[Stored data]

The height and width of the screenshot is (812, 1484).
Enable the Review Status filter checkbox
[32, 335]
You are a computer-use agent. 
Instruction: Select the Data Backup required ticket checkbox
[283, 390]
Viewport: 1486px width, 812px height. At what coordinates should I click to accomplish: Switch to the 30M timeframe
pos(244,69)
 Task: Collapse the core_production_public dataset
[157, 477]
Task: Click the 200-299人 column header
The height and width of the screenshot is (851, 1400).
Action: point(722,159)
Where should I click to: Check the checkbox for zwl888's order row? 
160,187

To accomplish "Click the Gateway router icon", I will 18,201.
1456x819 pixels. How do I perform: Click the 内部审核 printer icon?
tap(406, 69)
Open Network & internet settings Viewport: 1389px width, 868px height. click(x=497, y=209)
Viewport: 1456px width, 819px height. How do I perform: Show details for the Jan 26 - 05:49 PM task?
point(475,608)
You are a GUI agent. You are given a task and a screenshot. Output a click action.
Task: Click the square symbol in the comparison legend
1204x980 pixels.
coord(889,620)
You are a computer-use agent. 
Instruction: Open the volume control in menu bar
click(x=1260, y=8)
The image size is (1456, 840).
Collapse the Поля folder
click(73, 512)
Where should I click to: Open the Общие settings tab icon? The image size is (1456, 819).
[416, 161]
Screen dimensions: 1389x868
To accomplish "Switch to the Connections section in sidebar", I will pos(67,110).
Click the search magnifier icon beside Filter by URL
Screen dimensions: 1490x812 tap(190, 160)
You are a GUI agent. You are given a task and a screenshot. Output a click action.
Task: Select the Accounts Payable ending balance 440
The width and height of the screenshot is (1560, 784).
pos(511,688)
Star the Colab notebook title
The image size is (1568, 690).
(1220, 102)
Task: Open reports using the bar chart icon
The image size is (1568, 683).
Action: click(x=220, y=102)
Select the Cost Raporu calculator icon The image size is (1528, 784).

▶ Task prompt
Above are the records; retype them all without a single difference.

▶ Response for this exercise
The height and width of the screenshot is (812, 1484).
Enable the Review Status filter checkbox
[32, 335]
You are a computer-use agent. 
Instruction: Select the Data Backup required ticket checkbox
[283, 390]
Viewport: 1486px width, 812px height. At what coordinates should I click to accomplish: Switch to the 30M timeframe
pos(244,69)
 Task: Collapse the core_production_public dataset
[157, 477]
Task: Click the 200-299人 column header
The height and width of the screenshot is (851, 1400).
Action: point(722,159)
Where should I click to: Check the checkbox for zwl888's order row? 
160,187

To accomplish "Click the Gateway router icon", I will 18,201.
1456x819 pixels. How do I perform: Click the 内部审核 printer icon?
tap(406, 69)
Open Network & internet settings Viewport: 1389px width, 868px height. click(x=497, y=209)
Viewport: 1456px width, 819px height. How do I perform: Show details for the Jan 26 - 05:49 PM task?
point(475,608)
You are a GUI agent. You are given a task and a screenshot. Output a click action.
Task: Click the square symbol in the comparison legend
1204x980 pixels.
coord(889,620)
You are a computer-use agent. 
Instruction: Open the volume control in menu bar
click(x=1260, y=8)
The image size is (1456, 840).
Collapse the Поля folder
click(73, 512)
Where should I click to: Open the Общие settings tab icon? The image size is (1456, 819).
[416, 161]
Screen dimensions: 1389x868
To accomplish "Switch to the Connections section in sidebar", I will pos(67,110).
Click the search magnifier icon beside Filter by URL
Screen dimensions: 1490x812 tap(190, 160)
You are a GUI agent. You are given a task and a screenshot. Output a click action.
Task: Select the Accounts Payable ending balance 440
The width and height of the screenshot is (1560, 784).
pos(511,688)
Star the Colab notebook title
The image size is (1568, 690).
(1220, 102)
Task: Open reports using the bar chart icon
The image size is (1568, 683).
Action: click(x=220, y=102)
Select the Cost Raporu calculator icon The image size is (1528, 784).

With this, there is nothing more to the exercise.